→ Given records
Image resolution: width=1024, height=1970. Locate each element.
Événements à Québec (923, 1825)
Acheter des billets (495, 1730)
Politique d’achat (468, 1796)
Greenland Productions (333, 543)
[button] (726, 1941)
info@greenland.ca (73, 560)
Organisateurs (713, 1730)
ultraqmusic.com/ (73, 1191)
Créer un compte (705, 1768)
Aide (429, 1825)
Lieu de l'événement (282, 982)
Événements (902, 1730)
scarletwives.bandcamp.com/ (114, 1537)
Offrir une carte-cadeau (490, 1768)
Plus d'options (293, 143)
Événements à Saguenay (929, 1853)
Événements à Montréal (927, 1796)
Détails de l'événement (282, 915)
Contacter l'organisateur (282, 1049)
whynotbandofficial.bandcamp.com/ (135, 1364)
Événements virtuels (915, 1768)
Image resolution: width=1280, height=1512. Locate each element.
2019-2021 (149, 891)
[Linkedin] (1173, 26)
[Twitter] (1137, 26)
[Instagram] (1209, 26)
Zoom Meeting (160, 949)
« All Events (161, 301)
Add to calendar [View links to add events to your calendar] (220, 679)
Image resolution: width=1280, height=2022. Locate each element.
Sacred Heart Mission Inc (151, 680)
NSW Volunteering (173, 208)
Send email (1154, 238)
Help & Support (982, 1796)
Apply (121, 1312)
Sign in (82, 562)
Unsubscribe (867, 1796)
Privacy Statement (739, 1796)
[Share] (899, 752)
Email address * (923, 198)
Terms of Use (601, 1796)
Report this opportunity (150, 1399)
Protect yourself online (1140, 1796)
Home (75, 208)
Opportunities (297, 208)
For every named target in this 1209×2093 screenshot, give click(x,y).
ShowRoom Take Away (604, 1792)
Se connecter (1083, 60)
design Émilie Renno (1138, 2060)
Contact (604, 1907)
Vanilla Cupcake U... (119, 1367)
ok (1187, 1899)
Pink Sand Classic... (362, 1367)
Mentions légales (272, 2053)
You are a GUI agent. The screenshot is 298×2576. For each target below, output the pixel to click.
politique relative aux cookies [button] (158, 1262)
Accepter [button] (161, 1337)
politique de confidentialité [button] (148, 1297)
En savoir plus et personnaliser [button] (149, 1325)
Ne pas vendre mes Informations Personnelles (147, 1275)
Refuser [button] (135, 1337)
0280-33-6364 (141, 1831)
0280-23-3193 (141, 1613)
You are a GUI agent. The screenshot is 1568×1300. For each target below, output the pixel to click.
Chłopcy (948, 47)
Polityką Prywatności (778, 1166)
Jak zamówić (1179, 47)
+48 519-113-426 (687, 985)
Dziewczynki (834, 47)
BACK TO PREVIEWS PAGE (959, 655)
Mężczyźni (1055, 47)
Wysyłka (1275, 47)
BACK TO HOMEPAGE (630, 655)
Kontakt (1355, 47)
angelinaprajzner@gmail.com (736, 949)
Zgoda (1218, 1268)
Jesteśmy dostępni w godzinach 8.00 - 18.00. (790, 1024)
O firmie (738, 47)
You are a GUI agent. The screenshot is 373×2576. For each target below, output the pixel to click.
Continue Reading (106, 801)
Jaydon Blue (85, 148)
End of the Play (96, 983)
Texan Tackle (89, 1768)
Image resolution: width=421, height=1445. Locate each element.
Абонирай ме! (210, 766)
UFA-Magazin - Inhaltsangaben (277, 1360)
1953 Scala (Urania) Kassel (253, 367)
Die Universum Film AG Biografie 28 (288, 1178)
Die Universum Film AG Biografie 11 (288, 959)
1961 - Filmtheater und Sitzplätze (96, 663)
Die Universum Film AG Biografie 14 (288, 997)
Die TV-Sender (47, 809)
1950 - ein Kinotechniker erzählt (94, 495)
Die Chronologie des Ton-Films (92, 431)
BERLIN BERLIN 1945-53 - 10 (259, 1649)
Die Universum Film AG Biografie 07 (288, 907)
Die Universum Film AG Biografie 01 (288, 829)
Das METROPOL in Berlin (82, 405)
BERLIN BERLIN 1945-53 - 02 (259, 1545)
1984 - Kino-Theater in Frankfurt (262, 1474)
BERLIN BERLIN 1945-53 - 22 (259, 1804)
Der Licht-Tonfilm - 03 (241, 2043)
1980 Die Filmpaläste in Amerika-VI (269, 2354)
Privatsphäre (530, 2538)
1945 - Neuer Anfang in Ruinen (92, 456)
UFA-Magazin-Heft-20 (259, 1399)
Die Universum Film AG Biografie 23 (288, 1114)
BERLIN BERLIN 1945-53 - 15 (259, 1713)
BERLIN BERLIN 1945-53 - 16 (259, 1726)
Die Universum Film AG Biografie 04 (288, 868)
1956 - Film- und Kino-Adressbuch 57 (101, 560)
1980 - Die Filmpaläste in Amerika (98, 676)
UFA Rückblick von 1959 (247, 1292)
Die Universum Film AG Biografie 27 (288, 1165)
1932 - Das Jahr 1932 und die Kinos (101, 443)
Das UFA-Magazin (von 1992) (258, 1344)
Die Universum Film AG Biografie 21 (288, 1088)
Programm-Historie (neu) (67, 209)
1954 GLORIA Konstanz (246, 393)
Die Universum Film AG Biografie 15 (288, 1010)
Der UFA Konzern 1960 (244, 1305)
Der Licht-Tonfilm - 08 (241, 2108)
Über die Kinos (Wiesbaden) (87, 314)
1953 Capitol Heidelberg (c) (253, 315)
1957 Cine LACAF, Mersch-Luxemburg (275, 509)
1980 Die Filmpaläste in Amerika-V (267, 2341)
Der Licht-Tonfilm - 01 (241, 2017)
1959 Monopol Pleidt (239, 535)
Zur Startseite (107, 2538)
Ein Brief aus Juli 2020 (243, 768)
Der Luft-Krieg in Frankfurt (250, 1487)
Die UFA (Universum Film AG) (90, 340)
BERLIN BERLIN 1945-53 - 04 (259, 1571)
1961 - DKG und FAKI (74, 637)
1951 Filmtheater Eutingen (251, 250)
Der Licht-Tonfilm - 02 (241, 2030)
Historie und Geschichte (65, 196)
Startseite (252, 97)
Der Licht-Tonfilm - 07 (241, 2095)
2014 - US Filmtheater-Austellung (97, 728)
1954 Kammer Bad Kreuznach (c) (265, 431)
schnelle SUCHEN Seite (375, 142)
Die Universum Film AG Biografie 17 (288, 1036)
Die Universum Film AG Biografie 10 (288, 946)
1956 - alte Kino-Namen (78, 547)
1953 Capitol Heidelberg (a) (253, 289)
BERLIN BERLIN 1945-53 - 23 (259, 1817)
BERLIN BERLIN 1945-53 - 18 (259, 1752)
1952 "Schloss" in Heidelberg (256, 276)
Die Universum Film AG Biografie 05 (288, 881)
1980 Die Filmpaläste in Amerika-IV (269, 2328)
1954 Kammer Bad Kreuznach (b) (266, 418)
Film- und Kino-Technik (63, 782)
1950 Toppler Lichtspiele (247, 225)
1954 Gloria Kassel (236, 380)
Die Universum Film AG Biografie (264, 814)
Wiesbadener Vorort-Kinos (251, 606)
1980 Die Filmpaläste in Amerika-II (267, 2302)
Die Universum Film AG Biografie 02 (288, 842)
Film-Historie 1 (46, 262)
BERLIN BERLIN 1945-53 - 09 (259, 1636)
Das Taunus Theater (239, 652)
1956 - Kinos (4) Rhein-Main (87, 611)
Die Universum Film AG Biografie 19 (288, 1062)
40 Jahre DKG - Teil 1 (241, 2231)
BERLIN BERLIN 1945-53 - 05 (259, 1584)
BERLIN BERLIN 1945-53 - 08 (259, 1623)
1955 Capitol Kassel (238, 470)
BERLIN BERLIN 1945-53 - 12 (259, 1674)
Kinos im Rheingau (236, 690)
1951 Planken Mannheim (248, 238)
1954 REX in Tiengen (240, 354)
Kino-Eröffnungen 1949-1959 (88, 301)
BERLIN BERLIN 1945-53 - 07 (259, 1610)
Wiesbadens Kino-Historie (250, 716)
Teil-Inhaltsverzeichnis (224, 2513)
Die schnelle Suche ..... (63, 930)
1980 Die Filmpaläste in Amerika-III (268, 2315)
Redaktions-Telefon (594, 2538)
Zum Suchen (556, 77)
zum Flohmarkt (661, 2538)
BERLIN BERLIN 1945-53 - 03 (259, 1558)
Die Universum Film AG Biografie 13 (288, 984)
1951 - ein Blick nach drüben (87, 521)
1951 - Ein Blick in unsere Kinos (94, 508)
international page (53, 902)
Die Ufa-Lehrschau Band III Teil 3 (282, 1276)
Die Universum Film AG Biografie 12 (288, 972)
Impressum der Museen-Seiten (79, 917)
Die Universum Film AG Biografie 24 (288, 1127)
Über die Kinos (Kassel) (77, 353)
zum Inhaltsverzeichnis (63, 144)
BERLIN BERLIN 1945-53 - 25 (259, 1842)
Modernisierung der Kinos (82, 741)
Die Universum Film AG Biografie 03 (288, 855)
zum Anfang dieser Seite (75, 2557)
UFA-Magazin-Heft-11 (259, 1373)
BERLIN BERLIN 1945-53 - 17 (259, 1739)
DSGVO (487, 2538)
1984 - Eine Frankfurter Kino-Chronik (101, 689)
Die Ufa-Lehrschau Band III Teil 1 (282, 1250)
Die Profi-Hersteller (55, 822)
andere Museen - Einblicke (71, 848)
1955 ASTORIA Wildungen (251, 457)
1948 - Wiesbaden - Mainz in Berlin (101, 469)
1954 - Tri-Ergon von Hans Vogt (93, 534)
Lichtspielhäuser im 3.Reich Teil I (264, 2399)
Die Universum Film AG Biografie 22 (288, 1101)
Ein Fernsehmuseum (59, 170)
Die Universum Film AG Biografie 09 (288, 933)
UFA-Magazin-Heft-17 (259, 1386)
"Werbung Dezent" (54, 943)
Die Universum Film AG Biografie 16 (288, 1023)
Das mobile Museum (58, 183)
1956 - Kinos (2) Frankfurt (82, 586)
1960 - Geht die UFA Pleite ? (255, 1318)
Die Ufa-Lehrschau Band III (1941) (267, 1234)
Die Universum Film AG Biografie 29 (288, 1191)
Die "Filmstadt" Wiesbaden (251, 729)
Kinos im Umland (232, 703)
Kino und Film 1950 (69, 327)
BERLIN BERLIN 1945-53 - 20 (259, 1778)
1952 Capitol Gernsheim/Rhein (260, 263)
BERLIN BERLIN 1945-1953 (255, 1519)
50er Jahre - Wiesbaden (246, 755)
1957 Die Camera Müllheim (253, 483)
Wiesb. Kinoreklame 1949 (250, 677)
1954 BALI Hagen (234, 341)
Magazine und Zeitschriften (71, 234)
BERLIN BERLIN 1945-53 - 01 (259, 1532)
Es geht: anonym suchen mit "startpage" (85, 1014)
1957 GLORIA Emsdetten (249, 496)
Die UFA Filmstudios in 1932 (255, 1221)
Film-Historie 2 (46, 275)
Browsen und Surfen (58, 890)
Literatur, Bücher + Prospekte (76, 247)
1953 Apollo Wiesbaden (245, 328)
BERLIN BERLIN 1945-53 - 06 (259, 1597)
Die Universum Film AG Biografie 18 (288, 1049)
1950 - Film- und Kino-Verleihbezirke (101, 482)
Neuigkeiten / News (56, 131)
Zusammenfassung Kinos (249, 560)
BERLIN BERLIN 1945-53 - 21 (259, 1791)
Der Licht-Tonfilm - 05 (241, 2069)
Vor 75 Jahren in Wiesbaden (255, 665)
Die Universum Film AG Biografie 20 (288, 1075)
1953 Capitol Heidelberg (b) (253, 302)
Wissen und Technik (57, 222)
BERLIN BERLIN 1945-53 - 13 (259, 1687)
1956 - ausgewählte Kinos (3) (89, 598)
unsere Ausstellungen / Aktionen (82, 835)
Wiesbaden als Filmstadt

→ Goal
Copy the records word for word, from the line containing "Wiesbaden (251, 729)" through the end of the records, including both of those lines.

→ Answer below
Die "Filmstadt" Wiesbaden (251, 729)
Kinos im Umland (232, 703)
Kino und Film 1950 (69, 327)
BERLIN BERLIN 1945-53 - 20 (259, 1778)
1952 Capitol Gernsheim/Rhein (260, 263)
BERLIN BERLIN 1945-1953 (255, 1519)
50er Jahre - Wiesbaden (246, 755)
1957 Die Camera Müllheim (253, 483)
Wiesb. Kinoreklame 1949 (250, 677)
1954 BALI Hagen (234, 341)
Magazine und Zeitschriften (71, 234)
BERLIN BERLIN 1945-53 - 01 (259, 1532)
Es geht: anonym suchen mit "startpage" (85, 1014)
1957 GLORIA Emsdetten (249, 496)
Die UFA Filmstudios in 1932 (255, 1221)
Film-Historie 2 (46, 275)
Browsen und Surfen (58, 890)
Literatur, Bücher + Prospekte (76, 247)
1953 Apollo Wiesbaden (245, 328)
BERLIN BERLIN 1945-53 - 06 (259, 1597)
Die Universum Film AG Biografie 18 (288, 1049)
1950 - Film- und Kino-Verleihbezirke (101, 482)
Neuigkeiten / News (56, 131)
Zusammenfassung Kinos (249, 560)
BERLIN BERLIN 1945-53 - 21 (259, 1791)
Der Licht-Tonfilm - 05 (241, 2069)
Vor 75 Jahren in Wiesbaden (255, 665)
Die Universum Film AG Biografie 20 (288, 1075)
1953 Capitol Heidelberg (b) (253, 302)
Wissen und Technik (57, 222)
BERLIN BERLIN 1945-53 - 13 (259, 1687)
1956 - ausgewählte Kinos (3) (89, 598)
unsere Ausstellungen / Aktionen (82, 835)
Wiesbaden als Filmstadt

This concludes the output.